"The interiors blog Homebodies might not offer hands-on home-improvement instruction, but it is itself the do-it-yourself project of the New York-based design writer Liz Arnold. Frustrated with writing house features for glossies based on fact sheets and JPEGs, she wanted to linger longer in personal spaces “to show how people are really living.” Her subjects — shot on an iPhone or Lumix — tend to be under-the-radar designers, artists and chefs, living in Brooklyn or Echo Park, Los Angeles, with forays to Iceland and Italy. Copies of Apartamento can sometimes be seen on their coffee tables, and Arnold is not above snooping her way into armoires or even R.V.’s to sniff out the ways in which the most private environments can tell universal stories. “To me, truth is always stranger than fiction,” she said over a glass of Gran Sangre de Toro at SoHo’s Boqueria restaurant (whose chef, Seamus Mullen, appears on Homebodies), “and the way most magazines shoot these places is like fiction.”

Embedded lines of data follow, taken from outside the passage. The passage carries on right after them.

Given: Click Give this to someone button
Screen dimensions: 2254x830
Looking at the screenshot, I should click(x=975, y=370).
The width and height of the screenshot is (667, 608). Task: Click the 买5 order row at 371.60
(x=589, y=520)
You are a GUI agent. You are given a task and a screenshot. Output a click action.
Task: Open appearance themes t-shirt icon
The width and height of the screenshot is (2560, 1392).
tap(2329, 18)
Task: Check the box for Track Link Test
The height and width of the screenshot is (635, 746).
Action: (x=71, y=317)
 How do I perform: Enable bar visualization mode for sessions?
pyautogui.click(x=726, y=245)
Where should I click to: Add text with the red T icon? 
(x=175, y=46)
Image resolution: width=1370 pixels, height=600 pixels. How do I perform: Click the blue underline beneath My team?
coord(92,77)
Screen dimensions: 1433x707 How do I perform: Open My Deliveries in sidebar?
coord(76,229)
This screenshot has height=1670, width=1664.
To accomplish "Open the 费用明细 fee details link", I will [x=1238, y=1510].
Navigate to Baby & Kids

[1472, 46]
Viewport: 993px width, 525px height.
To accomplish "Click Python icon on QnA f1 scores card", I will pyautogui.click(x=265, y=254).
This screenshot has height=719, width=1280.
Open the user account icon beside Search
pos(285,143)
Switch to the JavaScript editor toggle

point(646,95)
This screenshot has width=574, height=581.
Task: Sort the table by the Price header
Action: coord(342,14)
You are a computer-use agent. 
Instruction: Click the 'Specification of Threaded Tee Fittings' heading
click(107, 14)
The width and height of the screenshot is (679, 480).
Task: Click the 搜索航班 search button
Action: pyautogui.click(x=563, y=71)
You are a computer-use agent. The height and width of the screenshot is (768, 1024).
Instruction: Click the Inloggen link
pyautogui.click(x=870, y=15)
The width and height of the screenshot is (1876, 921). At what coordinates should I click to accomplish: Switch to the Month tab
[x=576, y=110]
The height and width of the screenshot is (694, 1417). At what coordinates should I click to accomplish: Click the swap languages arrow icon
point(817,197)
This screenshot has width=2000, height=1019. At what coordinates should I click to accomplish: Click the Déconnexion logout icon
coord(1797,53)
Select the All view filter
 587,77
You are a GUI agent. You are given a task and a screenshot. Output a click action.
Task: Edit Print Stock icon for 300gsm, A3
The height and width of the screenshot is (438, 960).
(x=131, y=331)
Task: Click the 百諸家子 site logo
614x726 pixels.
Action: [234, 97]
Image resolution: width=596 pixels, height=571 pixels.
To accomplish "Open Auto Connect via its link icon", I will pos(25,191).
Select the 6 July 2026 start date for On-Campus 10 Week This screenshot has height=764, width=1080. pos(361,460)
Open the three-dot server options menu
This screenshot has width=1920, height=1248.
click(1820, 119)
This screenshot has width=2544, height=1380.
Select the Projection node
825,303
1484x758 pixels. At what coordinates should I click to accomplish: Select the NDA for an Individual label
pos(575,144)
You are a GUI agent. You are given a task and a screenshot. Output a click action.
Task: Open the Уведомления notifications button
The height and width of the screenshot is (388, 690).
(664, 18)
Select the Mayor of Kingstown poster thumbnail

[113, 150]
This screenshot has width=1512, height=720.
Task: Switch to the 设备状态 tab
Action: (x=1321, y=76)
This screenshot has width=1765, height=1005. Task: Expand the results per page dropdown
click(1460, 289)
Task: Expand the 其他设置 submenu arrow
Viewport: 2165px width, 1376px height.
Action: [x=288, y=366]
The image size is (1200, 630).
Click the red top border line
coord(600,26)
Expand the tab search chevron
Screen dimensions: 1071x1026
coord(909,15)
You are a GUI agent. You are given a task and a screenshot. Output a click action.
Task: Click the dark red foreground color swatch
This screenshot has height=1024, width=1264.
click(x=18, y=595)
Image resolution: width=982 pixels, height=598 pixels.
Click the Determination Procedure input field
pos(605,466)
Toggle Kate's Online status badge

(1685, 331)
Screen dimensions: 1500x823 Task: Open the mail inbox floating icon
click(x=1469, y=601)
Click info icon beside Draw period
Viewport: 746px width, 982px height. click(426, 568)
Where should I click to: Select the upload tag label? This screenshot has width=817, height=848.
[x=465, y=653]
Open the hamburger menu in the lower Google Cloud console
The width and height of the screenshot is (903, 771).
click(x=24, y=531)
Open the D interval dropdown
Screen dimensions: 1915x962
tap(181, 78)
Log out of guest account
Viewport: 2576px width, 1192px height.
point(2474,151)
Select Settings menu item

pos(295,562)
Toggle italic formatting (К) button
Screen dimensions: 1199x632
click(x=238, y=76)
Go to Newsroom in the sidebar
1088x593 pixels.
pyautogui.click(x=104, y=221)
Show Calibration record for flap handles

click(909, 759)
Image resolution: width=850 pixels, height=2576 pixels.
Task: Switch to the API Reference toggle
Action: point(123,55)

Arnold’s descriptions of domestic effluvia read like captions for an interiors magazine that she believes could never exist in a world that encourages aspirational “self-improvement through objects”: “An iPod is hooked up to a Tivoli near the nub of a mostly eaten carrot”; “This is where the ambiguously employed trio keeps a breast implant on the counter to use as a paperweight.”
In an unanticipated twist, Arnold — whose approach is so rough-and-tumble that she’s been referred to as the “anti-Selby” — has been approached by suitors interested in acquiring the rights to Homebodies, which she started in February 2009. Similarly, Apartamento — which is planning a pop-up restaurant during New York’s International Contemporary Furniture Fair next month — has had success on the advertising front. Velardi says pages from the likes of Vitra, Iittala and André Balazs Hotels have helped them scrape by from issue to issue."